**Task objective:**
Where an image appears in the data, omit it and reproduce the rest exactly.

**Stored data entries:**
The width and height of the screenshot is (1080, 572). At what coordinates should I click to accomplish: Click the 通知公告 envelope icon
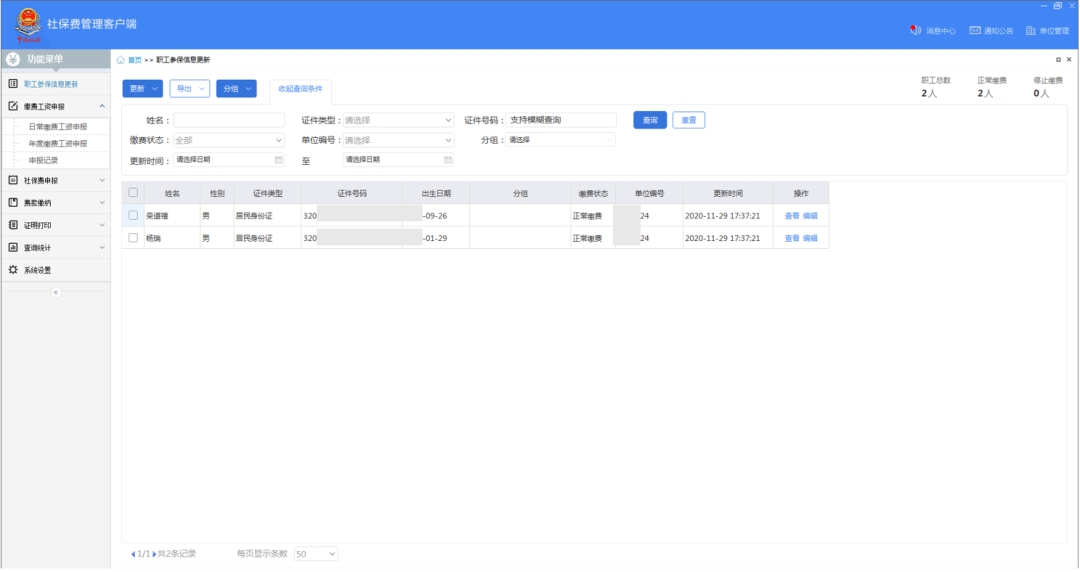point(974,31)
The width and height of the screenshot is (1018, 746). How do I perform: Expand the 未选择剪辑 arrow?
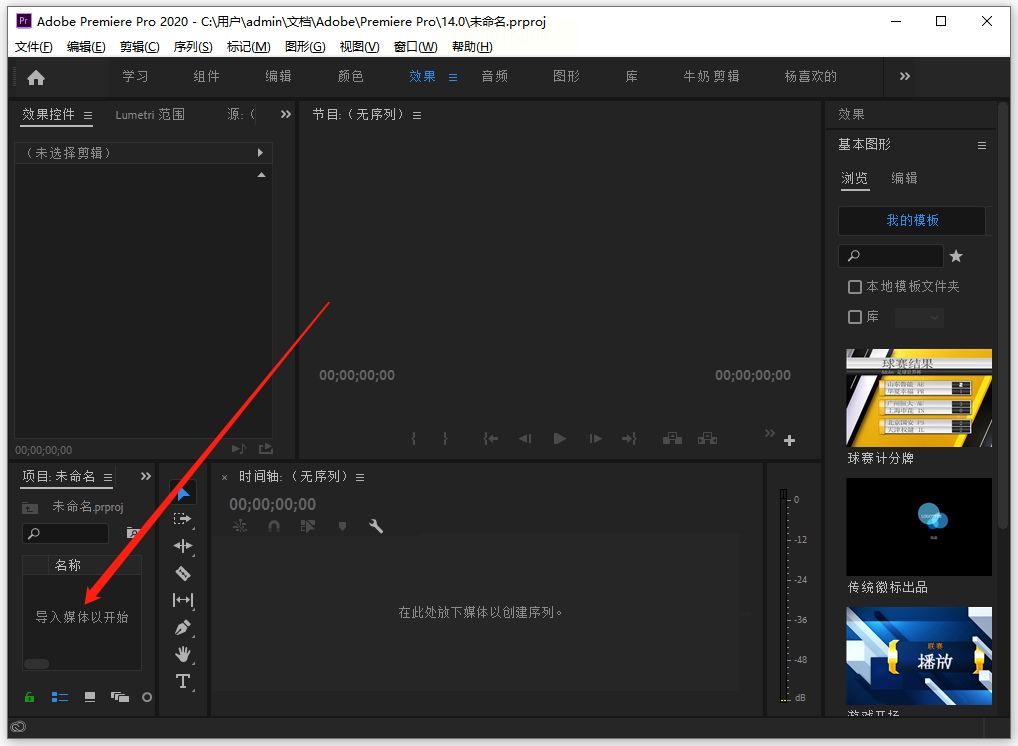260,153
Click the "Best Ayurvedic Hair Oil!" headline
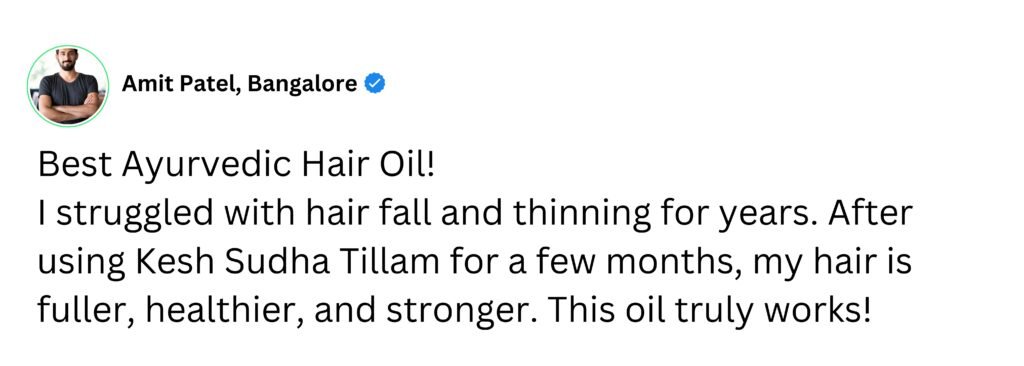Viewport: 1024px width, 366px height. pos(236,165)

**Worked solution:**
The width and height of the screenshot is (1080, 572). At what coordinates should I click to accomplish: Click the 通知公告 envelope icon
point(974,31)
The width and height of the screenshot is (1018, 746). How do I perform: Expand the 未选择剪辑 arrow?
260,153
Click the "Best Ayurvedic Hair Oil!" headline
Viewport: 1024px width, 366px height. pos(236,165)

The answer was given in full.